Presentation of a Risk Figure
A risk figure is a probability statement, and should be presented as such to the counselee in everyday language—for example: “there is a 50/50 chance for such and such an event”; “the risk for such and such to happen is around 1 chance in 10.” The raw probability figure may not of itself be sufficient, and it is a test of the counselor's skill to interpret figures so as to provide empathic guidance rather than presumptuous direction. Loaded interpretative comments such as “the risk is quite high that …” or “there is only a small chance that …” should be used with great care. The perception of a risk figure as high or low may vary greatly according to an indi-vidual's personality and past life experiences and the way they use the language of numbers; the very act of discussing the risk may help the client see it in a less threatening light (Kessler and Levine, 1987). A helpful perspective may be provided by noting that about 3% of all babies have a major congenital malformation or a substantial degree of mental retardation. People can see the same risk from different positions. For example, older women having an increased age-related risk (say, 1 in 100) for a child with Down syndrome may decide against an amniocentesis if a maternal serum screening test gives a risk (say, 1 in 200) which is above the cutoff for access to amniocentesis (1 in 250) but lower than their “starting figure,” whereas a younger woman with an age-related risk of, say, 1 in 500 is likely to opt for amniocentesis if she were to have the same 1 in 200 result from the screening test (Beekhuis et al., 1994).

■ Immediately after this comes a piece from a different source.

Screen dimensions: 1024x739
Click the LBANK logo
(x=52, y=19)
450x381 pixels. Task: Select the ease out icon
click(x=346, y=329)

As noted earlier, theoretical risk figures are true and empiric risk figures are estimates; the former are exact, and the latter are not. For an empiric figure we have a point estimate (e.g., 10%) and a likely range (e.g., 5%–15%) of where the risk actually is. The more data that have been gathered, the more accurate the estimate and the narrower the likely range—and the more confidently, therefore, can the counselor present the figure. The likely range can be measured in different ways. The standard error, which formally measures the precision of the estimate, can be used to give a sense of the region within which the true risk can realistically be considered to lie. The 95% confidence limits define the broad range that very probably (P = 0.95) encompasses the true risk. Formulas to determine these parameters are set out in Appendix C.